AUFGABENSTELLUNG — Bearbeite im Seitenauszug alles von „Die kennzeichenmäßige Verwendung“ bis hinunter zu „als unlauter an.“, indem du „Senat“ durch „Spruchkörper“ ersetzt. Gib diesen Abschnitt danach vollständig wieder.

Die kennzeichenmäßige Verwendung von „European Tae Bo“ erweckt schließlich außerdem den Eindruck, dass das Angebot der Beklagten speziell auf den europäischen Verbraucher zugeschnitten und damit womöglich „besser“ sei als das Original „TaeBo“. Auch dies sieht der Senat als unlauter an.
Insgesamt können sich die Beklagten daher nicht auf § 23 MarkenG berufen, weil die markenmäßige Verwendung von „European TaeBo“ unlauter ist, mithin nicht mit den guten Sitten vereinbar ist, wie § 23 MarkenG es für alle drei Alternativen der beschreibenden Benutzung erfordert.

DATENSATZ —
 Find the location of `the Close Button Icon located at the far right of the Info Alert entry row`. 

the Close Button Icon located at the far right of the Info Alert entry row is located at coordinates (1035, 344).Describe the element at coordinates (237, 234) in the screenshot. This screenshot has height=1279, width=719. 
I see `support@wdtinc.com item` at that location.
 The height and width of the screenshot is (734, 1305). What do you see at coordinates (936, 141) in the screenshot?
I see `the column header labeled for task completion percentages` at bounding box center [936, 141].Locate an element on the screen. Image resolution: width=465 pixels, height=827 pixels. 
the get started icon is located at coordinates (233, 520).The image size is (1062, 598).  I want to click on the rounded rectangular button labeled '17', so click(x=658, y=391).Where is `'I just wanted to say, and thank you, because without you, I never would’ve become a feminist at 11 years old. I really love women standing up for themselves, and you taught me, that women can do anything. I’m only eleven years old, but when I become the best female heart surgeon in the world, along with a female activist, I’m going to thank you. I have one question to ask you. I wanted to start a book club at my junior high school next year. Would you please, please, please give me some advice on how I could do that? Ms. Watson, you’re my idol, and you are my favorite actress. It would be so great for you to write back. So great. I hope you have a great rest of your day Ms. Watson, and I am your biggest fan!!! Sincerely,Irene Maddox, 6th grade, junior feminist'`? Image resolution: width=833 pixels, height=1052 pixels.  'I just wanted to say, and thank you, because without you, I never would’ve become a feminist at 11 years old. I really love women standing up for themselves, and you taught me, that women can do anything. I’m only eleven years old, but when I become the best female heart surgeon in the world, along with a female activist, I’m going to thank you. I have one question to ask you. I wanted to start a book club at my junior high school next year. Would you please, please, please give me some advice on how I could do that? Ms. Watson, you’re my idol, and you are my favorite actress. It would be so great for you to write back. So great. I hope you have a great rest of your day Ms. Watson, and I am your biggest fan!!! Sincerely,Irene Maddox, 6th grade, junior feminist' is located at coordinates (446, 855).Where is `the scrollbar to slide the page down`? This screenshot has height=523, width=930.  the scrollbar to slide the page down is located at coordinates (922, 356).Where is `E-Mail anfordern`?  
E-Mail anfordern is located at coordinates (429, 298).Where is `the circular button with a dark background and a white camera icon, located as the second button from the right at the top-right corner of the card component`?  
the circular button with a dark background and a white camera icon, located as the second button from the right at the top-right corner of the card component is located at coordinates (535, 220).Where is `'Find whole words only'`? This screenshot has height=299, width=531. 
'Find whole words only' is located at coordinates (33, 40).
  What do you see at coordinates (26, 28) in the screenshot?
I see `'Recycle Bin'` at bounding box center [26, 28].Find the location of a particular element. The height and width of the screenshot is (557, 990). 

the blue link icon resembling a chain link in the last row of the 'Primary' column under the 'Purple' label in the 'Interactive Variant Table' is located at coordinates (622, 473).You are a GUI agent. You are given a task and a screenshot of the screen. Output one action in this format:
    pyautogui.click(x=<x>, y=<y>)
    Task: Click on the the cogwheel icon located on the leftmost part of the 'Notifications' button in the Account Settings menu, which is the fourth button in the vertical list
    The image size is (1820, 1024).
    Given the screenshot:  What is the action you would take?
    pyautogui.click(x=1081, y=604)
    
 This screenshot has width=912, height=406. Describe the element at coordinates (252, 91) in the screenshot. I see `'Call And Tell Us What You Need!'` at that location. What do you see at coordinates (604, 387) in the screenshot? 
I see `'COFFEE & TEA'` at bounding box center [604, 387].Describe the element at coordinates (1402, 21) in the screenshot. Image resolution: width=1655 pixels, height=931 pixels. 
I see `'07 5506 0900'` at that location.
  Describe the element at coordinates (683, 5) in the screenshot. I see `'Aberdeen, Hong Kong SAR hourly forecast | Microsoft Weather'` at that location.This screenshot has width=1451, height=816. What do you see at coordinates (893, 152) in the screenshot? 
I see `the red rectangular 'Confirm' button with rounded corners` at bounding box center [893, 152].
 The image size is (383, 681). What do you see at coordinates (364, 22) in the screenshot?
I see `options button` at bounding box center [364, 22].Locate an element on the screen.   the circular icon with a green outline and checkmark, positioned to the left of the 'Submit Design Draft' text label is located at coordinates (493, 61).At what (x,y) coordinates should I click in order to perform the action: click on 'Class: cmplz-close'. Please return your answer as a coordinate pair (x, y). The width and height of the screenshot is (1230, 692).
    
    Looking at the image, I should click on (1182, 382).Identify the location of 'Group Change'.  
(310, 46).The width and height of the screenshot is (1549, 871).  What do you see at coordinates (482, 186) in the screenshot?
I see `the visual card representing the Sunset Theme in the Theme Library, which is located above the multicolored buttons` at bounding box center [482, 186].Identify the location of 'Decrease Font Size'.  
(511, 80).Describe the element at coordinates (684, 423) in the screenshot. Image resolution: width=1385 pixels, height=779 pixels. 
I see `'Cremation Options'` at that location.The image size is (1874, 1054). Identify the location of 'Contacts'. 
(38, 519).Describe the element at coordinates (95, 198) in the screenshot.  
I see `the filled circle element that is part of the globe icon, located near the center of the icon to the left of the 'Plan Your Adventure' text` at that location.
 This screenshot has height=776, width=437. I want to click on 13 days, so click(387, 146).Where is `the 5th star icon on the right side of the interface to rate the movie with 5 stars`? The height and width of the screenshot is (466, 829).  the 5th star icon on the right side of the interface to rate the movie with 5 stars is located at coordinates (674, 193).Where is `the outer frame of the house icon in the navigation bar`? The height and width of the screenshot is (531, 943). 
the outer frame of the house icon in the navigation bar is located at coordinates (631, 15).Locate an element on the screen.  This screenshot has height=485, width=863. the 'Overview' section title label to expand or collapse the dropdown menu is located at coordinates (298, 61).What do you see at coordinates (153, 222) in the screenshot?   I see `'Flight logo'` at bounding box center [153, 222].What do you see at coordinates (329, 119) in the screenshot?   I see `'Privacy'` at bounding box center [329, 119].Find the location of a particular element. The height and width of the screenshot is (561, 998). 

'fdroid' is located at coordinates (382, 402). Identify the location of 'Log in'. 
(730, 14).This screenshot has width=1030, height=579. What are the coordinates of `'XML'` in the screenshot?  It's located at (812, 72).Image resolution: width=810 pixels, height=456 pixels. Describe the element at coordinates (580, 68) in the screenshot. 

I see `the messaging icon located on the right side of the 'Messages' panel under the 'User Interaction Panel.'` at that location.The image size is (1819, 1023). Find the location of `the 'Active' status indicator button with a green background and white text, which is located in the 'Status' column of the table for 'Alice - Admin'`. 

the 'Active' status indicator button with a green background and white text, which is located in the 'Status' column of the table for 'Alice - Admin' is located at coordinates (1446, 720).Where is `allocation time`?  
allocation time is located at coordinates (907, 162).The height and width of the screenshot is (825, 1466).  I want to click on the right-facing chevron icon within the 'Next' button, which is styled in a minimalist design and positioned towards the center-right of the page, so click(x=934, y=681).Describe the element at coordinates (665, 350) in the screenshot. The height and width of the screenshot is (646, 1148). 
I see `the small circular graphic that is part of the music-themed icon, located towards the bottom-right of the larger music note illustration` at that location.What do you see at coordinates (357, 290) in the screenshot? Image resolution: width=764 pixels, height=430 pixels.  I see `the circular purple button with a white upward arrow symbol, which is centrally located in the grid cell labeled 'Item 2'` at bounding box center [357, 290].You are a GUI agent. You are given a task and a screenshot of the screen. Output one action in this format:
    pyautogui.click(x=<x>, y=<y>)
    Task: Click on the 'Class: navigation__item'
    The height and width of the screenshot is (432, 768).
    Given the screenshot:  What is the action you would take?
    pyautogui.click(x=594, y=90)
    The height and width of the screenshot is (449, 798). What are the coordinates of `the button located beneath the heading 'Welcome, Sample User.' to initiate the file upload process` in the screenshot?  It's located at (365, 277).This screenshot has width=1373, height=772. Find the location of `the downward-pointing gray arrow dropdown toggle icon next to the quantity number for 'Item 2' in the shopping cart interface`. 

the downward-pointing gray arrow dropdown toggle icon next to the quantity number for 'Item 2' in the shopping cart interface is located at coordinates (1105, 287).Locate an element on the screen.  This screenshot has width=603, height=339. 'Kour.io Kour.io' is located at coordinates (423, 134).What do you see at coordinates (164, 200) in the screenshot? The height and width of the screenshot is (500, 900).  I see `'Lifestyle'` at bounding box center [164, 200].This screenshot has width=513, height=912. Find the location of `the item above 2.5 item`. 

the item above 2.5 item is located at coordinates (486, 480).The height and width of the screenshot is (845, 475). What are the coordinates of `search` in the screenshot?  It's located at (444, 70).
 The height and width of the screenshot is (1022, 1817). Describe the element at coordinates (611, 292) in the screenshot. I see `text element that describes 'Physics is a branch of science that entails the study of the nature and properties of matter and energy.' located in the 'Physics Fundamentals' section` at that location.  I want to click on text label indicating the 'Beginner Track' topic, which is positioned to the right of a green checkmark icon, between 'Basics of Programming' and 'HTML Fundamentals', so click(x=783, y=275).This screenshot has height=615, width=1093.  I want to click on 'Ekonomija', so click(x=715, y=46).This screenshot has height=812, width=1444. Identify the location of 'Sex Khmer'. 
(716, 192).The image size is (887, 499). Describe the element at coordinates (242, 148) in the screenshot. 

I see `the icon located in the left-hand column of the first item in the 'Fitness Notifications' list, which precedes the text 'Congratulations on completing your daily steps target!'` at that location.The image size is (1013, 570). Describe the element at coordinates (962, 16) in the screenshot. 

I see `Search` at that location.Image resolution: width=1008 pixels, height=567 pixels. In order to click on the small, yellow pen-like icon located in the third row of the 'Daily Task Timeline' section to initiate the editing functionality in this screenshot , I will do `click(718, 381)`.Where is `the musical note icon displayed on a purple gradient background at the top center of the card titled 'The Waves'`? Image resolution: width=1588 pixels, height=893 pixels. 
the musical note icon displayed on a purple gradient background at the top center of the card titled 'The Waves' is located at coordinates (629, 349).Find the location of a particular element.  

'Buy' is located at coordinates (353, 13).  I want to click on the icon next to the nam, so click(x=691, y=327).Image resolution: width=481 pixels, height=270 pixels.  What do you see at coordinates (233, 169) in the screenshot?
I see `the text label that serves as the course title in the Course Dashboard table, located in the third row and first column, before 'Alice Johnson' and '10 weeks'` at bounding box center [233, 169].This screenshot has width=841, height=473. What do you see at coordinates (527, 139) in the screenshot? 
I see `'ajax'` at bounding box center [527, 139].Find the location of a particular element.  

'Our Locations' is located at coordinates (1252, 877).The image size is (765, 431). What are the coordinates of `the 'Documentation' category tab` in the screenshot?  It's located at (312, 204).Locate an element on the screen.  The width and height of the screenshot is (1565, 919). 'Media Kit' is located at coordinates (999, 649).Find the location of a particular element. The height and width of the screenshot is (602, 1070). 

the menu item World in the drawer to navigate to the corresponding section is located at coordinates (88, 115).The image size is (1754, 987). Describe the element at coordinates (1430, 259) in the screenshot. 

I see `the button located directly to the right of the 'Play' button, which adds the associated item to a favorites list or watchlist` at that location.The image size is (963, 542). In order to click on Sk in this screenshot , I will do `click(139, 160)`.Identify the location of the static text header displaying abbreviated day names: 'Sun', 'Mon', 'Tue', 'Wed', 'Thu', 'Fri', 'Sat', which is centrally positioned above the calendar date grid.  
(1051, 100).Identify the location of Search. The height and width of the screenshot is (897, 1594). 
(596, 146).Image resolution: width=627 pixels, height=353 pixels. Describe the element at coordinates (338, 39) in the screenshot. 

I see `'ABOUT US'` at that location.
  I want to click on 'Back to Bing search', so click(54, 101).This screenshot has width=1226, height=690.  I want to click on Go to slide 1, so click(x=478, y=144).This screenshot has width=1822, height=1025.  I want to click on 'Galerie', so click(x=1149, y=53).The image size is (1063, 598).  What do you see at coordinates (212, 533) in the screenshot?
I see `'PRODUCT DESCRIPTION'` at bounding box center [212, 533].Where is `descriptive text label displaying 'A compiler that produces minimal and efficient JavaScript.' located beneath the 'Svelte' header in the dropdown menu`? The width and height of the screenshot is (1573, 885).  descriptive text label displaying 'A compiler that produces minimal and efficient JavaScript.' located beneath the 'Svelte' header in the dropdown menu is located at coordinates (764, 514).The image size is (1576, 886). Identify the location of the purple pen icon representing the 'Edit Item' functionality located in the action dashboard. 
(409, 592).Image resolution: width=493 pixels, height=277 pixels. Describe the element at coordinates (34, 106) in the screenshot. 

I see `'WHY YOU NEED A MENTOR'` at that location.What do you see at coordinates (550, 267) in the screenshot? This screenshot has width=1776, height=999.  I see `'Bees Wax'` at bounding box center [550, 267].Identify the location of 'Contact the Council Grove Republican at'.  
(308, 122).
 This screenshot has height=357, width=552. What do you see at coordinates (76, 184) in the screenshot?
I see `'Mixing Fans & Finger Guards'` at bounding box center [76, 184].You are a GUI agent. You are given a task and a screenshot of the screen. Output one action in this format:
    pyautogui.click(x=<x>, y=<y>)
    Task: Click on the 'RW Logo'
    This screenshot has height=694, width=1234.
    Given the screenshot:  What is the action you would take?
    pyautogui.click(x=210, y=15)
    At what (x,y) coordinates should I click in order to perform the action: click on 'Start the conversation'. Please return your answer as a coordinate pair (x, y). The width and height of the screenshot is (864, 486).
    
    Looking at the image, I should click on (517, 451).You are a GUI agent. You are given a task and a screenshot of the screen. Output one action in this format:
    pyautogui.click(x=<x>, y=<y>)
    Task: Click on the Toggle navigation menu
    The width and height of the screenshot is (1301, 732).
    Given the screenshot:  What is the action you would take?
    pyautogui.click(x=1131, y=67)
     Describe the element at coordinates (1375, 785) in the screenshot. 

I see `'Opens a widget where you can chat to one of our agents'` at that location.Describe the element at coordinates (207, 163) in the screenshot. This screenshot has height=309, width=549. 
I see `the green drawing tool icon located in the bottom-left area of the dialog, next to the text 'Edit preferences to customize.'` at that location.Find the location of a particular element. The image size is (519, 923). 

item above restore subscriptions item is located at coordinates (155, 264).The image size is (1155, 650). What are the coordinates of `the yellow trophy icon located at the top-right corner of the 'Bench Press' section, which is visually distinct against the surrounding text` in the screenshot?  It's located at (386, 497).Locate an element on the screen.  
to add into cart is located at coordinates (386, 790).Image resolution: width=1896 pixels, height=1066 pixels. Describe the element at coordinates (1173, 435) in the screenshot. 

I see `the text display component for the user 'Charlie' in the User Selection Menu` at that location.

LÖSUNG DER AUFGABE —
Die kennzeichenmäßige Verwendung von „European Tae Bo“ erweckt schließlich außerdem den Eindruck, dass das Angebot der Beklagten speziell auf den europäischen Verbraucher zugeschnitten und damit womöglich „besser“ sei als das Original „TaeBo“. Auch dies sieht der Spruchkörper als unlauter an.